DATA TO EXAMINE
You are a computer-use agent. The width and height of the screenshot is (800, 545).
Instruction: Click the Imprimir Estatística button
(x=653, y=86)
...
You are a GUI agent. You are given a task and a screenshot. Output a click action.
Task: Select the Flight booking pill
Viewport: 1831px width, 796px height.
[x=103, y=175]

WHAT THE TASK REQUIRES
Report every line above that has the string "screenshot" in it.

RESULT BELOW
You are a computer-use agent. The width and height of the screenshot is (800, 545).
You are a GUI agent. You are given a task and a screenshot. Output a click action.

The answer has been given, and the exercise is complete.